Espejismo
Wednesday, September 17, 2014
Tonight, Wednesday
Rosemary and I came back from the opening night performance of 4000 Miles, an
Arts Club Theatre production at the Stanley Theatre. I will write about this
play in the next few days.
I am in a state of
turmoil because I have lost a file called Family 2014. I believe I will
eventually find these valuable photographs (half of which I must admit are not
lost as I took them with my Fuji X-E1). They will be found probably slipped with
another file somewhere inside one, of the 14, four-drawer filing cabinets
that I keep in the basement. The room is amply heated so there is no humidity
to damage the slides, negatives and prints.
For the last few days,
I have also been reflecting (appropriate choice of word, you will see) on my
obsession with mirrors and taking pictures with them.
Last Week I had the
cover for the Georgia Straight in its yearly Fall Arts Preview. I believe,
since Janet Smith, the Arts Editor, calls me every year for this (am I the
oldest photographer on the Straight masthead?) that she must be anticipating
the day (soon now) when my widow will answer the phone.
The inside pictures,
five of them, include two which I took of two dancers and of two actresses in
front of a mirror. Smith has noted that this kind of shot has become my
signature shot (as former Fuji
employee and now photographer and father Gerry Schallie would say). I thought
about this.
Yesterday with only my
memory (faulty at times) I compiled into a holding file 72 such pictures.
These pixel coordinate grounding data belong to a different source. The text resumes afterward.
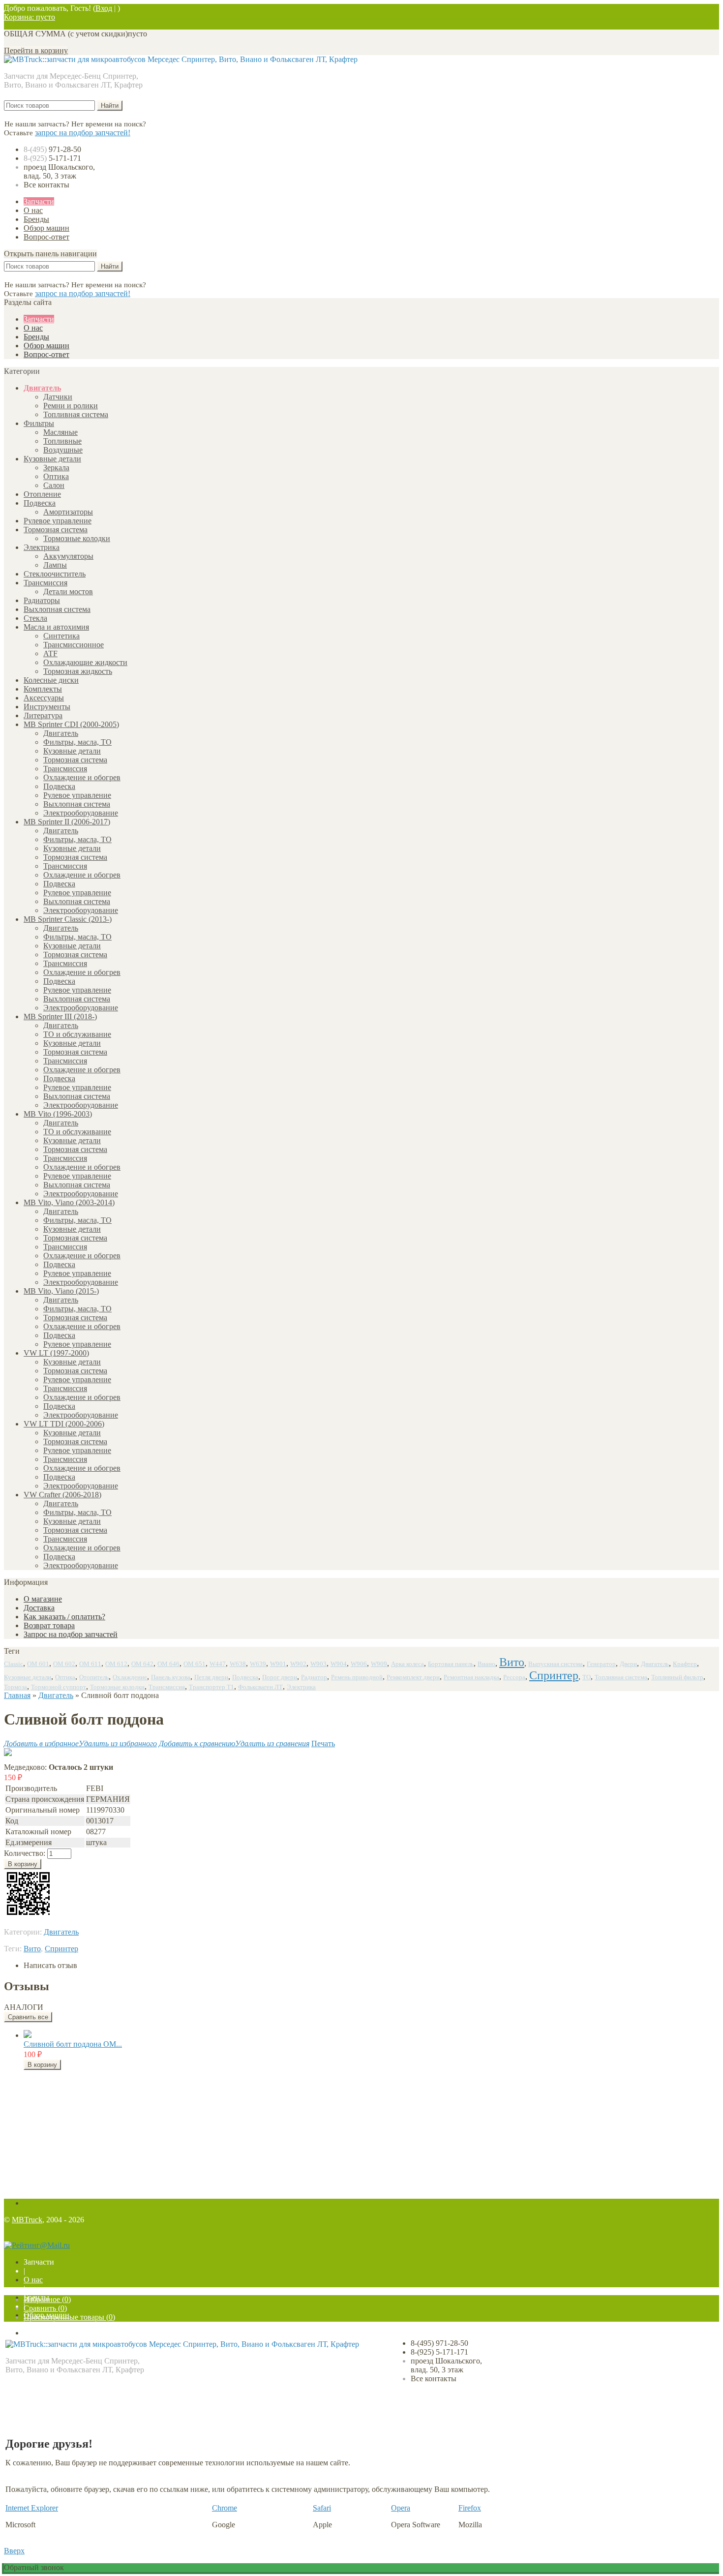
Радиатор (314, 1677)
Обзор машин (46, 228)
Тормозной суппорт (58, 1687)
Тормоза (15, 1687)
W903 (318, 1663)
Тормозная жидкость (77, 671)
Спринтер (553, 1675)
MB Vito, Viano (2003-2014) (69, 1202)
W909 (379, 1663)
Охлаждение (130, 1677)
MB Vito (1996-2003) (58, 1114)
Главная (17, 1695)
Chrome (224, 2508)
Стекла (35, 618)
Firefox (469, 2508)
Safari (322, 2508)
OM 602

I
plan to put all of them into one big blog but I will also insert two or three
Jorge Luís Borges poems on mirrors. It seems that both these Argentines had a
fondness, preoccupation, repulsion, and attraction to the mirror.
For this much shorter
blog I will use pictures I took last week of Caitlin Legault in my guest
bathroom and one this week of my granddaughter Lauren in which the rear windshield
of my Malibu is the all important mirror.
I like the word, espejo, mirror
in Spanish. It has music when you say it. Espejo comes from the Latin, to see
or mirror, speculum but it still sounds like a Moorish (Arab) word like our
ojalá (I hope) which comes from the Arabic and is a variation of Allah wills. It
is further interesting to me that a variation of espejo is the verb espejar (no
longer used) and the more modern despejar which means to clear but also take
off. An airplane takes off, or despeja. Perhaps the labyrinthian back and
forths of meanings associated with espejo is the Borges attraction.